Derek Stevens

Personal information
- Nationality: British
- Born: 19 May 1954 (age 72)

Sport
- Sport: Long-distance running
- Event: Marathon
- Club: Hastings Athletic Club

Achievements and titles
- Personal best(s): Half-marathon: 1:04:45 Marathon: 2:12:41

= Derek Stevens (athlete) =

British marathon runner

Derek Stevens (born 19 May 1954) is a retired runner from Hastings, East Sussex, United Kingdom, who was a top long distance runner at many global races in the 1980s. He was a top finisher at the 1985 Fukuoka Marathon in Japan and the 1982 London Marathon and the 1983 Geneva Marathon in Switzerland. In Australia, he took second in the 1983 Melbourne Marathon behind Juma Ikangaa. He was on the heels of Fred Torneden in 1983 at the Milwaukee Lakefront Marathon. While also in the United States, he followed in fellow countryman Gerry Helme's steps when he beat Don Norman, Barney Klecker, and Dick Beardsley on route to a 2:12:41 to win the Grandma's Marathon in 1984. His time stands as one of the fastest marathons ever run by a British athlete.

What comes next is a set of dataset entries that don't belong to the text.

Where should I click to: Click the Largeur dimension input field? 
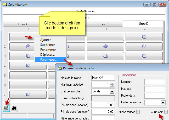pyautogui.click(x=155, y=82)
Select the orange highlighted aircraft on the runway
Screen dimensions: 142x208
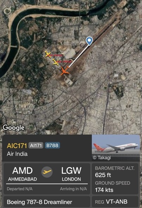[65, 71]
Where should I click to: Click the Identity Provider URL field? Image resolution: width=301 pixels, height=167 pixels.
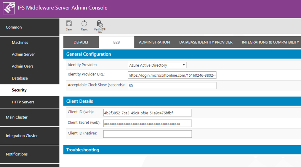[x=172, y=75]
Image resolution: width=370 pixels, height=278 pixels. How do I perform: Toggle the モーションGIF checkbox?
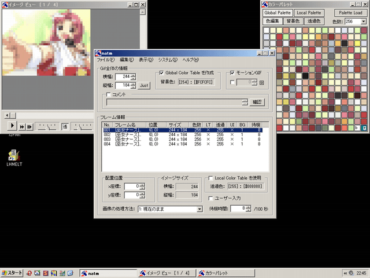232,73
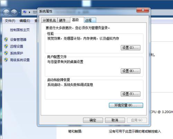Click the Explorer back arrow button

tap(6, 12)
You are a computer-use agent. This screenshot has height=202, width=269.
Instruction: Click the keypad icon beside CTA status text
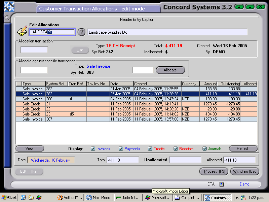click(x=221, y=184)
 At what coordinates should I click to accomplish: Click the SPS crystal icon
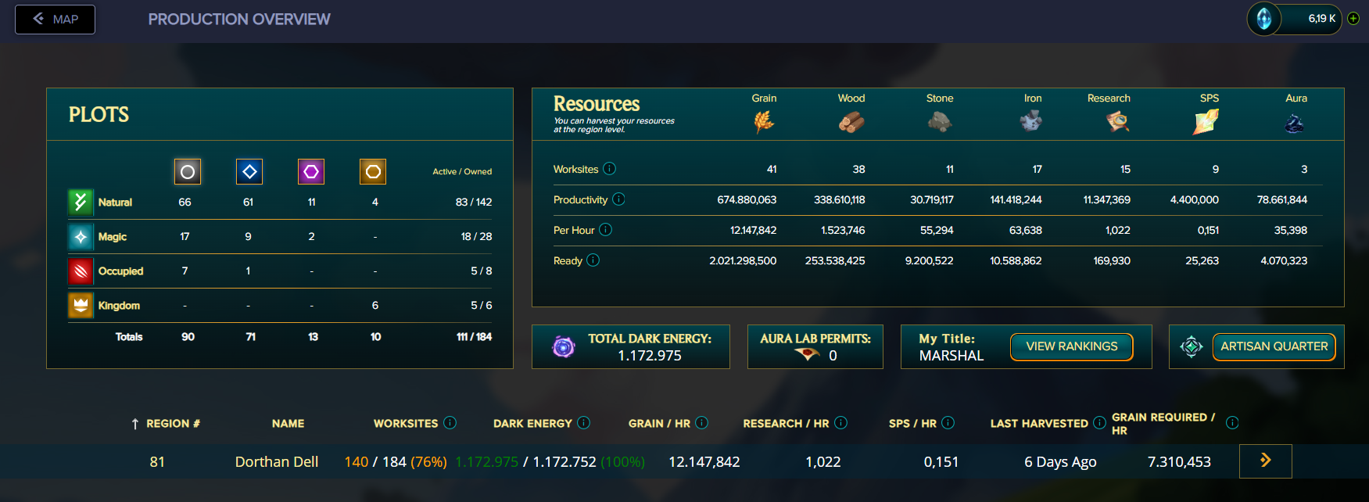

Stevens won a plethora of races in England in the 1980s, during the running boom. He was the 1985 and 1986 winner of the Hastings Half Marathon while representing the Hastings Athletic Club. He took first at the Seven Sisters trail marathons in 1983 and 1985 after winning the Fleet Half Marathon in 1982 in 1:05:32. Later, he was the top finisher at the inaugural Paddock Wood Half Marathon. But on the marathon majors stage, he made his biggest statement behind fellow Brits Hugh Jones, Mike Gratton, and Don Faircloth when he finished 14th in the 1982 London Marathon in 2:16:16. His gritty running style and his victories lead him to become one of the best known athletes from the Hastings Athletic Club.

==Personal life==
Stevens later worked in local government.